MaartenGr / BERTopic

Leveraging BERT and c-TF-IDF to create easily interpretable topics.
https://maartengr.github.io/BERTopic/
MIT License
6.21k stars 767 forks source link

How to adjust parameters for plotting topic over time like real time distribution❓ #555

Open pariskang opened 2 years ago

pariskang commented 2 years ago

Dear MaartenGr: I think u did a great work in Bertopic, especially for the convenience and visualization. I found an interesting thing that when plotting topics over time, the distribution of years are not sound like real-time. For example, I selected short text files which range from 2000-to 2021. I change the 'global_tuning' and 'evolution_tuning' parameters from True to False, But the topic over time distribution always missing members in 2021. The text files time distribution is nearly average. I sincerely need u help. The followings are my code.

from bertopic import BERTopic from umap import UMAP

from sklearn.feature_extraction.text import CountVectorizer vectorizer_model = CountVectorizer(stop_words="english")

umap_model = UMAP(n_neighbors=15, n_components=5, min_dist=0.0, metric='cosine', random_state=42) topic_model = BERTopic(umap_model=umap_model,vectorizer_model=vectorizer_model,top_n_words=30, min_topic_size=35, calculate_probabilities=True, verbose=True) topics, probs = topic_model.fit_transform(tweets)

topics_over_time = topic_model.topics_over_time(docs=tweets, topics=topics, timestamps=timestamps, global_tuning=True, evolution_tuning=False, nr_bins=10)

image

MaartenGr commented 2 years ago

From your code, I think the culprit here is nr_bins=10. Since you have documents that range from 2000 to 2021, which are 21 years, binning them into 10 bins (years) will merge some of the years together.

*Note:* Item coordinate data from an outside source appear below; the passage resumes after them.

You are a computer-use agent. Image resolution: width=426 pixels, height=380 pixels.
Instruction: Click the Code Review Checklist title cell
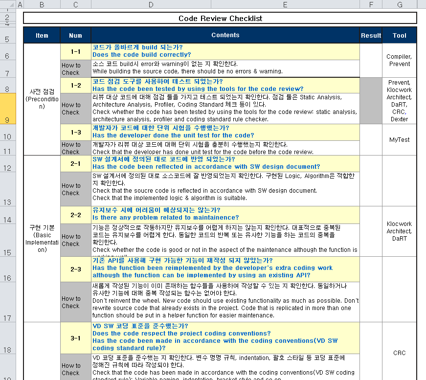220,19
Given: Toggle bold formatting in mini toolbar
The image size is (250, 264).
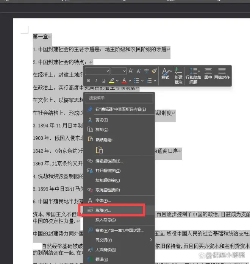Looking at the screenshot, I should point(89,81).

If you want to have a perspective on a yearly basis, it is advised to make sure that the value in nr_bins matches the years that you want to be visualized, in this case, 21.

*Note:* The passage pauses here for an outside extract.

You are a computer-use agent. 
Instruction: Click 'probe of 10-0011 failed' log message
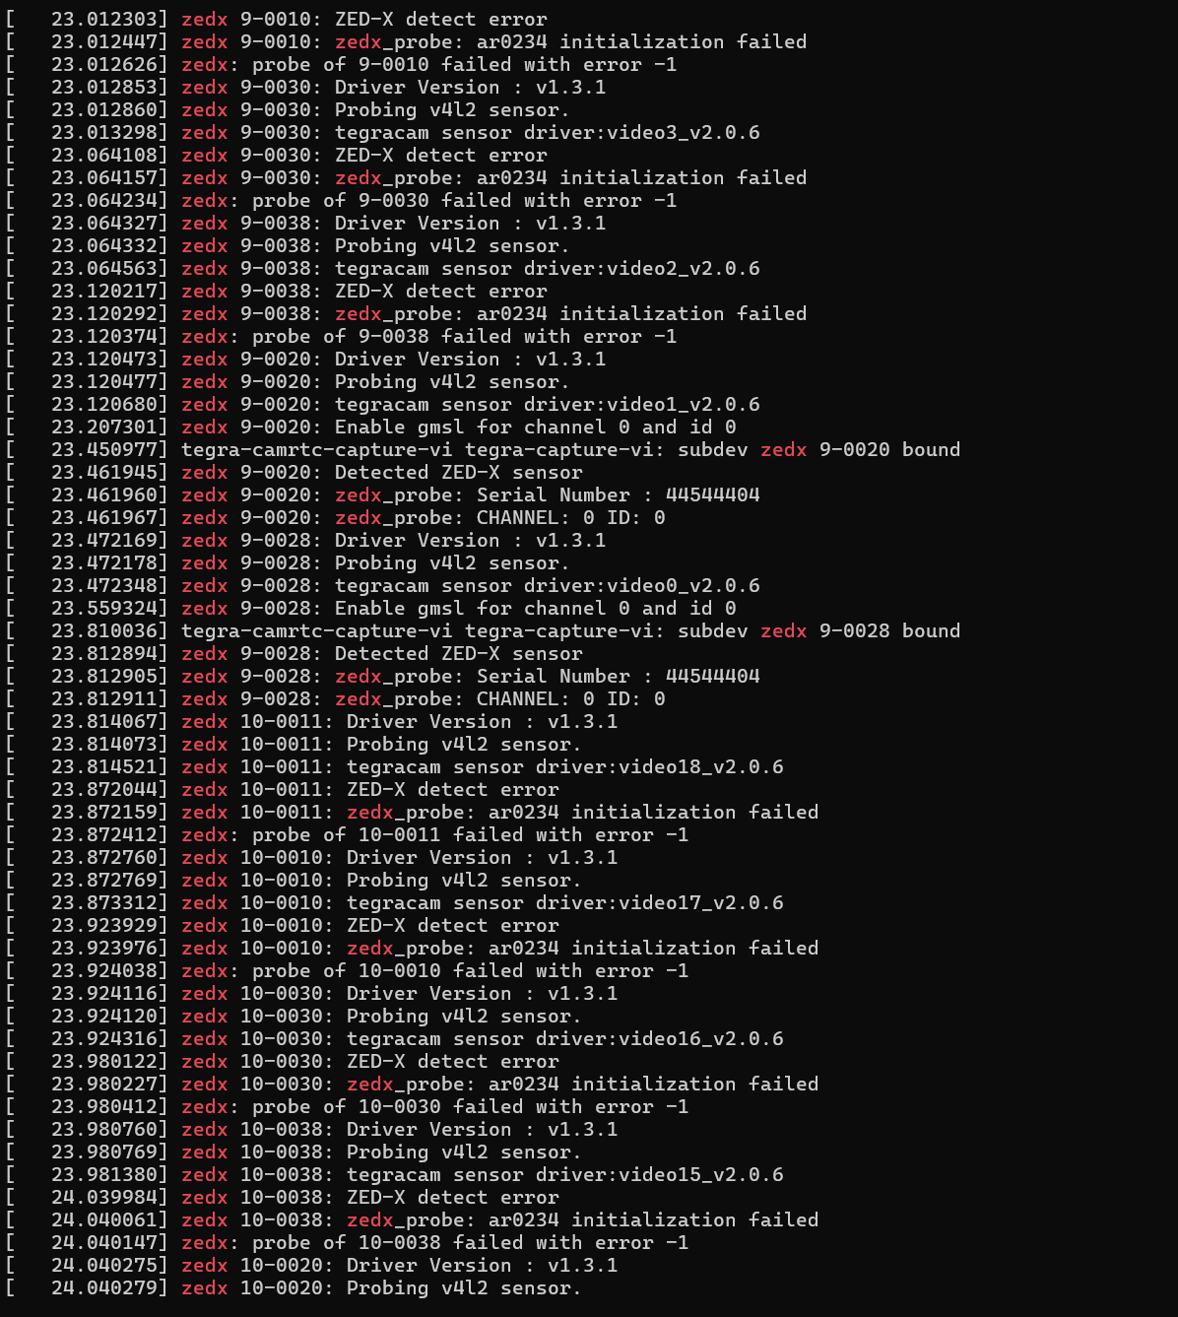click(x=469, y=834)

Another way to approach this is to forgo setting nr_bins at all and instead making sure that in set(timestamps) only years are found. Your timestamps would then look a bit like this:

timestamps = [2009, 2009, 2010, 2010, 2011, 2012, ..., 2021]

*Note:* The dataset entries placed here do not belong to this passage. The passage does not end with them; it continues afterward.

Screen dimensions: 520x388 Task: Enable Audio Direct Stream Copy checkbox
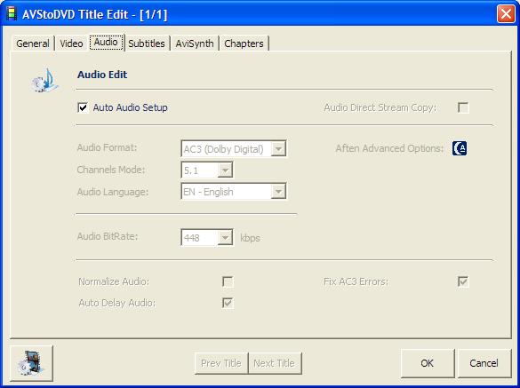(x=463, y=107)
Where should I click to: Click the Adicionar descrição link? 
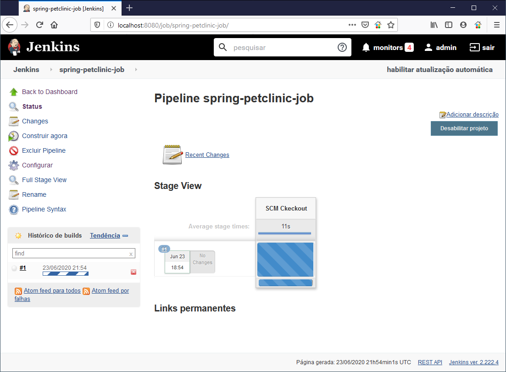click(472, 115)
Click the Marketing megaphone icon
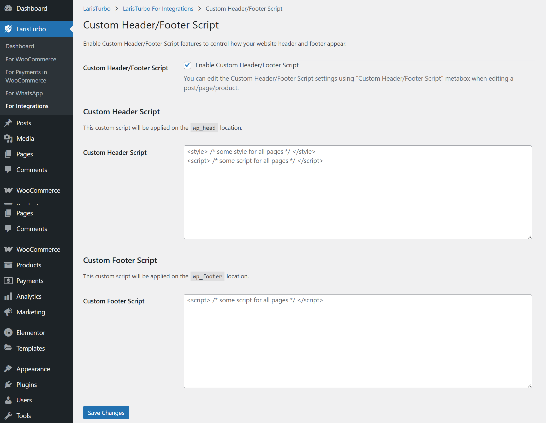This screenshot has height=423, width=546. [8, 312]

That way, we make sure that in timestamps only the years are given so that no nr_bins would have to be defined.

pariskang commented 2 years ago

Thank u for u kind reply. I reset the nr_bins=21 and tackle it down. But may I suggest to chose an area map to visualize the topic (DTM) because the uncertain trends may not be easy to understand. The following are using tableau software to display it. image

MaartenGr commented 2 years ago

@pariskang Thank you for the suggestion. BERTopic creates, and visualizes, often quite a number of topics with different kinds of distributions. I have tested it before with the area map that you have described but felt like the plot would become too busy. Having said that, it would definitely not hurt to experiment with it a little to see if we can improve it. I would put it on the list!

pariskang commented 2 years ago

I feel sorry for replying late, hoping greatly for adding area map to show specific topics. Thank u~ If u need any help I can do, please text me.